Footnote: 3     3 SFAP suggests that NACCAS allowed this "appeal" in response to a lawsuit initiated by MHI after the Executive Director informed OIG of her position. Although MHI did initiate a lawsuit against NACCAS challenging Ms. Cataldo's position, and the case was stayed while the "appeal" to the full Commission was taken (see Respondent's Exhibits 28-30), the procedure of appearing before the full Commission to determine whether an institution was complying with NACCAS's ability-to-benefit policy was in accordance with established NACCAS policy. (See Respondent's Exhibits 31 and 42, letters dated November 30, 1990, and August 20, 1991, respectively, from Mark Gross, Chief Executive Officer, NACCAS, to John D'Angelo, Assistant Regional Inspector General for Audit, Region II, N.Y.)
Footnote: 4     4 Under In Re Webster Career College, Inc., Docket No. 91-39-SP, U.S. Dep't of Educ. (Decision of the Secretary, July 23, 1993), it was determined that ED has the authority to second guess an accrediting agency in matters dealing with the length of an academic year, as Congress has specifically delegated the authority to the Secretary under the Higher Education Act of 1965, as amended, to define an academic year. See 20 U.S.C. § 1088(d). Since the case at hand does not deal with such a specific grant of statutory authority to the Secretary, Webster is inapposite.
Footnote: 5     5 One could argue with some credibility that NACCAS did not have all of the necessary evidence before it when it reached its decision concerning MHI's use of the CTBS Level 1 test. While the MHI appeal was pending before the full NACCAS Commission, ED published a proposed list of approved ability-to-benefit tests pursuant to the Omnibus Budget Reconciliation Act vesting this authority in the Secretary of Education.
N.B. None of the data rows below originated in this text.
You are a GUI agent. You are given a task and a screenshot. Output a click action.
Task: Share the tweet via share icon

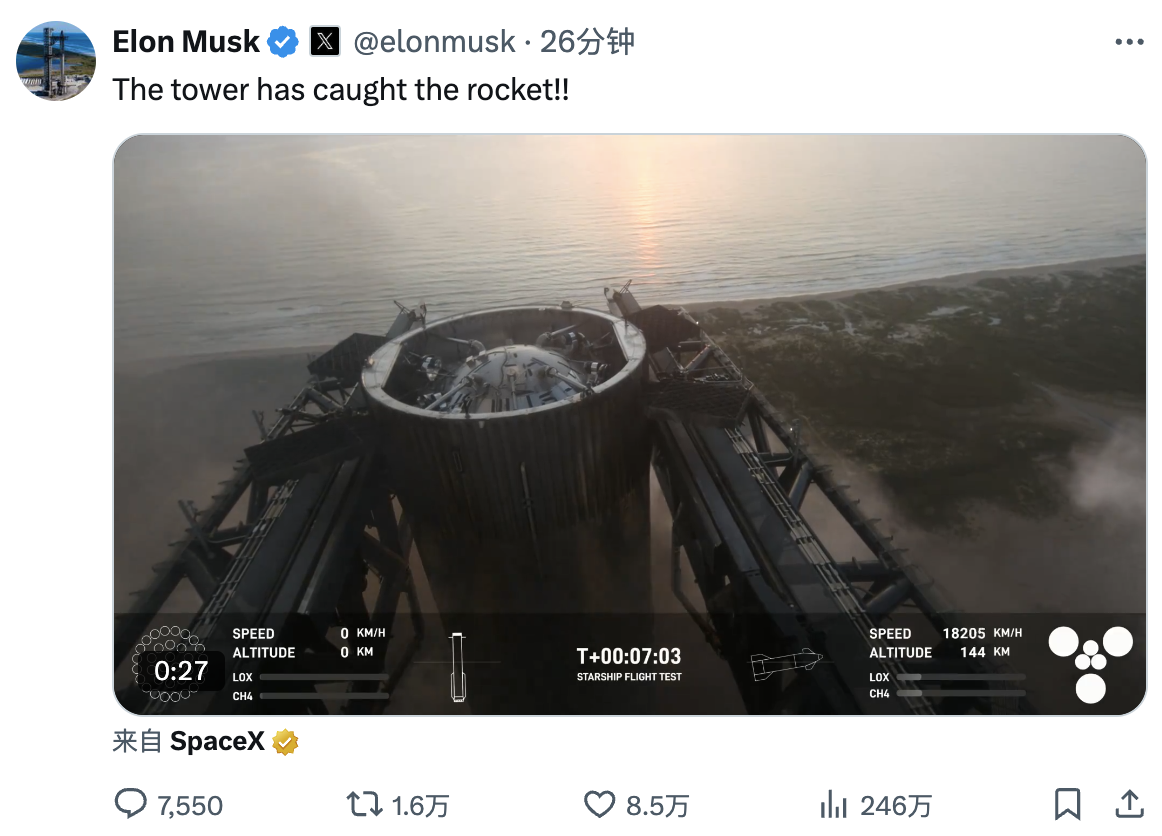click(1129, 803)
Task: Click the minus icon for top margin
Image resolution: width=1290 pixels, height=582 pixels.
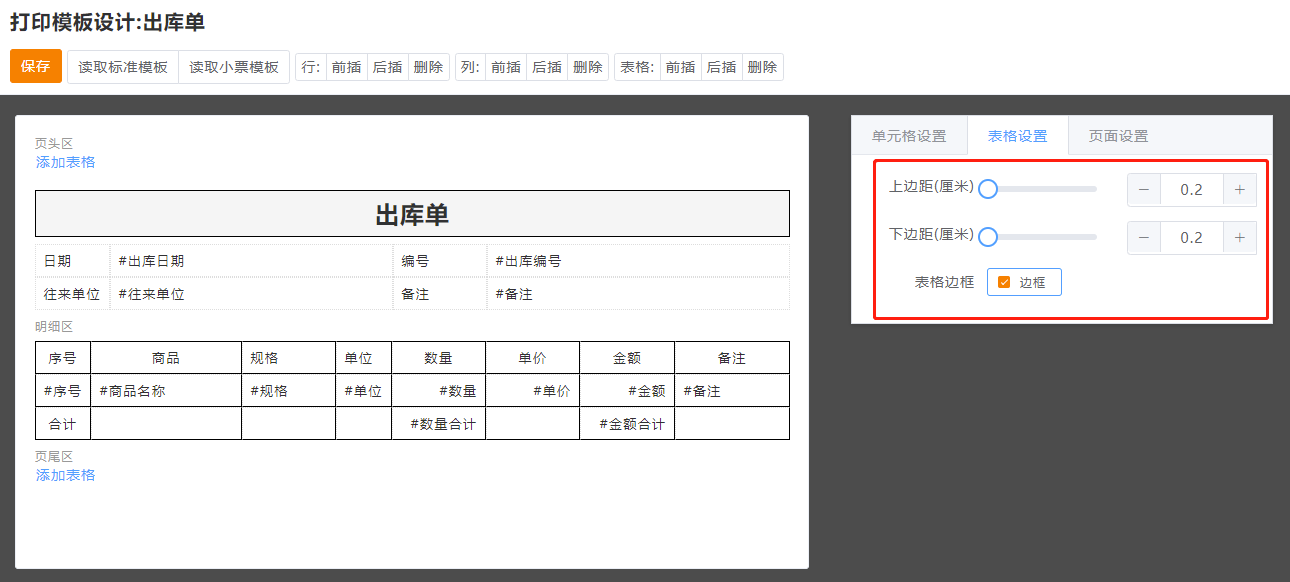Action: (1144, 190)

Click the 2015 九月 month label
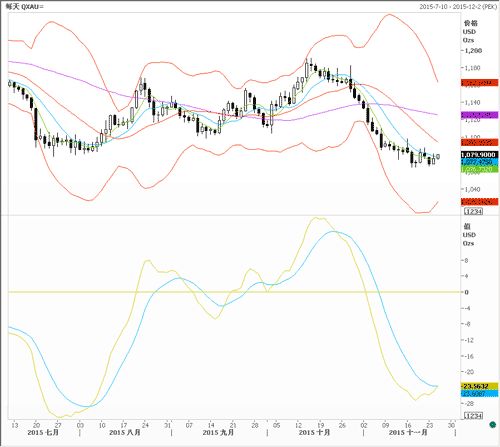click(218, 432)
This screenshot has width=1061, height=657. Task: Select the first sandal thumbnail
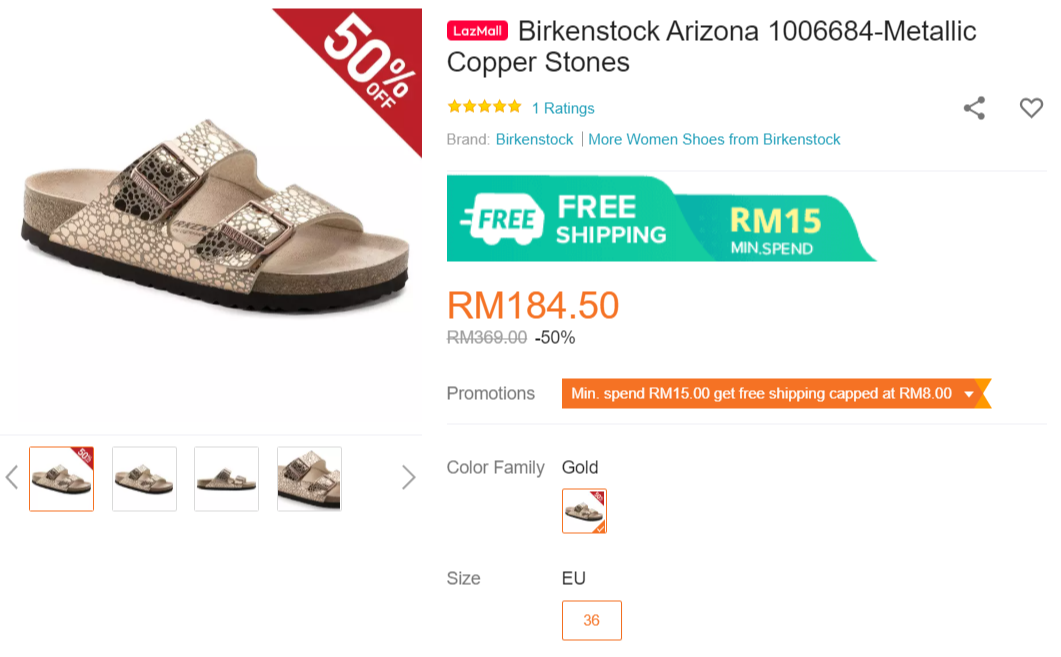click(62, 479)
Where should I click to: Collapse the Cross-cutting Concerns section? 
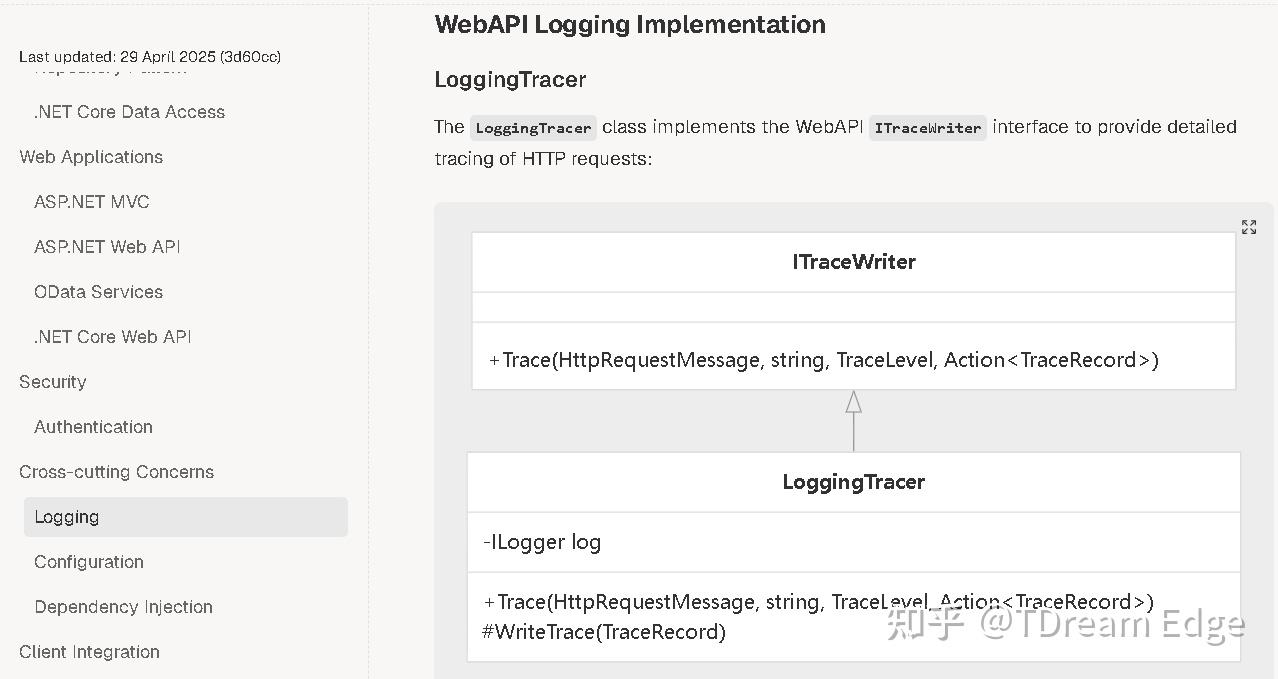click(116, 472)
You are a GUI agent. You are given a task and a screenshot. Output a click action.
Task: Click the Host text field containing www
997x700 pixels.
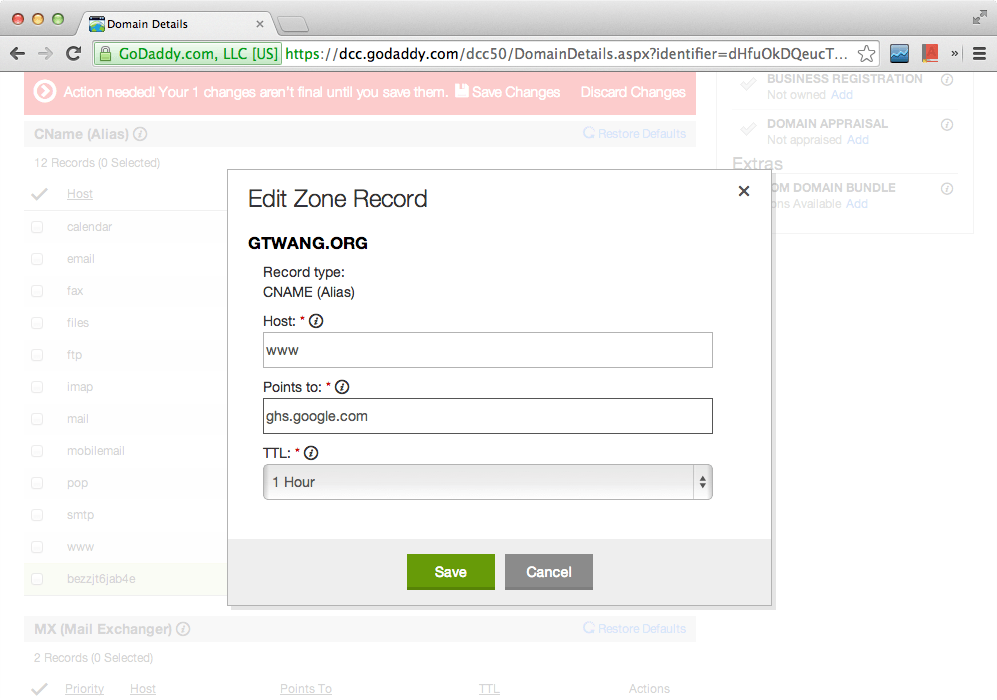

See 55 Fed. Reg. 52160 (Dec.19, 1990). To add to the confusion which apparently existed during this period as to which test an institution could use, a CTBS Level "I" test appeared on the list. MHI argued to NACCAS that this was the CTBS Level 1 test that it had been using. Upon inquiry from NACCAS, CTB/McGraw-Hill, the publisher of the CTBS tests, stated that there was no Level I test. Efforts by NACCAS to get clarification from ED proved fruitless. It was only after NACCAS issued its decision concerning MHI's use of the Level 1 test that ED clarified the problem as being a typographical error, and the correct test was CTBS Level 4. However, even if NACCAS relied totally on ED's listing of the Level I test as approval of the Level 1 test, it was still, at the time in question, the legal responsibility of NACCAS to determine whether MHI was in conformance with its ability-to-benefit policy, not SFAP's or OIG's.
Footnote: 6     6 But cf. In Re Long Beach College of Business, Docket No. 92-132-SP , U.S. Dep't of Educ. at 3-4 (July 14, 1994), certified by Secretary (May 15, 1995) (judge suggests that the passing score established by the school was so inconsistent with the publisher's guidelines as to amount to a different test).